La seconde affaire est tout aussi illustrative de l’importance des questions environnementales aux yeux de l’opinion publique française, attentive aux nitrates autant en raison du phénomène des algues vertes que parce que les mesures destinées à l’endiguer pèsent sur un secteur agricole très audible. Sur le plan institutionnel, cette affaire fait apparaître au grand jour la montée en puissance de la responsabilité de l’État du fait de sa carence dans la mise en œuvre des réglementations environnementales.

Fondée sur l’article 130 S du Traité CE (devenu article 192 FUE), la directive 91/676 du 12 décembre 1991, concernant la protection des eaux contre la pollution par les nitrates à partir de sources agricoles16, prescrit aux États membres de désigner comme zones vulnérables toutes celles qui alimentent les eaux atteintes par la pollution et qui sont susceptibles de l’être et d’établir des programmes d’action pour ces zones.

L’État a ainsi été condamné par le juge administratif à garantir un distributeur d’eau qui avait du indemniser des habitants de la ville de Guingamp de la qualité non-conforme des eaux mises à leur disposition, au motif qu’il ne lui incombait pas de supporter les conséquences de cette non-conformité imputable aux manquements de l’État aux normes européennes17. La France a ensuite été condamnée plus classiquement par la Cour de justice en manquement d’État pour ne pas avoir procédé de manière appropriée à la désignation des zones vulnérables18.

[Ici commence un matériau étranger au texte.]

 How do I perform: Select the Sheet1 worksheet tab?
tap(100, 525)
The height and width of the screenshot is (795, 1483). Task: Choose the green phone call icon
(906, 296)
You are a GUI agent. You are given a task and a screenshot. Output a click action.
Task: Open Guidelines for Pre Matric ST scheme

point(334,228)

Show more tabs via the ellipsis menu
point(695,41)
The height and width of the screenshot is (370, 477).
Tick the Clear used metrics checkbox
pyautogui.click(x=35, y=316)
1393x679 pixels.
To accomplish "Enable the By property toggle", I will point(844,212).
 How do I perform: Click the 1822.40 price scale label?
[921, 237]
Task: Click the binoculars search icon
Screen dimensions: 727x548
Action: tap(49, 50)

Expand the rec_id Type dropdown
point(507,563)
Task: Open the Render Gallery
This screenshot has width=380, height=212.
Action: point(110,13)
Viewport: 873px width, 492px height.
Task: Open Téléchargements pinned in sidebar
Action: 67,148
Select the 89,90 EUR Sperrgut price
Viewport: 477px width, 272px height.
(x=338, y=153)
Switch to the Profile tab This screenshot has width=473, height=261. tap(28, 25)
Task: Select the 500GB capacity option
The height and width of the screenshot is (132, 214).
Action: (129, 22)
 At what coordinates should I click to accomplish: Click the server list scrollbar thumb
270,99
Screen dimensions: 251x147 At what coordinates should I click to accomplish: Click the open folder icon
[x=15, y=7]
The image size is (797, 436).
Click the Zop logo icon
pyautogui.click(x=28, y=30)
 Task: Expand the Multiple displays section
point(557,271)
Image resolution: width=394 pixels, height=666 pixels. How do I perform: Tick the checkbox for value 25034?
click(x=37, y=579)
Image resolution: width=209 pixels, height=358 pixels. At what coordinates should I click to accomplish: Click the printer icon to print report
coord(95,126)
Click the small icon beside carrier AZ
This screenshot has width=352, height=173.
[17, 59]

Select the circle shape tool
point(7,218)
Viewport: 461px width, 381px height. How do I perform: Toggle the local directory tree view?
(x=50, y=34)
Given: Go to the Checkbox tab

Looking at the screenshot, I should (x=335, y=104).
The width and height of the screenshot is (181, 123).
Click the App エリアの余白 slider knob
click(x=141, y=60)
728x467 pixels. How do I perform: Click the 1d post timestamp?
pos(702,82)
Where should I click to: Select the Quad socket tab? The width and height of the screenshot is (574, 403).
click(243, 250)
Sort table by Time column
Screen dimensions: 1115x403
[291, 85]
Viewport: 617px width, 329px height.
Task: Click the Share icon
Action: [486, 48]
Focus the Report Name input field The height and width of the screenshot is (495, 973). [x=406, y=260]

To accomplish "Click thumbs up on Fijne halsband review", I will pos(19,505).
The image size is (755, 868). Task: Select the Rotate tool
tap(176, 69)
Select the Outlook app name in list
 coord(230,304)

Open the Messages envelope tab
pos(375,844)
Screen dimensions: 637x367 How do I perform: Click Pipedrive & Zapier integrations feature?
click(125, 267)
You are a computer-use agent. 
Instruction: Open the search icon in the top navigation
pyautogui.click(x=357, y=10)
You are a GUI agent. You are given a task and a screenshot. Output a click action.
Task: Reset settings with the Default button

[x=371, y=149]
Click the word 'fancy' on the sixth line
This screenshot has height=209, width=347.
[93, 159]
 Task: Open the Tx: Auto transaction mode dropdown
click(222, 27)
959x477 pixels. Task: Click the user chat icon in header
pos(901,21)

Puis la responsabilité de l’État a été engagée à l’égard de quatre associations bretonnes en réparation du préjudice moral que leur a causé la prolifération des algues vertes qui ont frappé les baies de Saint-Brieuc et de Douarnenez et qui provenaient « essentiellement de l’épandage des lisiers issus des exploitations d’élevage ». Le juge administratif s’est alors référé à la transposition tardive de la directive 91/676 et aux différentes procédures y relatives, outre divers autres manquements19. La Cour administrative d’appel a souligné dans la même affaire que la négociation avec les représentants de la profession agricole pour établir un système d’aide financière à l’adaptation des exploitations constituait une « carence fautive des autorités de l’État dans l’application aux exploitations agricoles d’élevage de la réglementation des installations classées »20.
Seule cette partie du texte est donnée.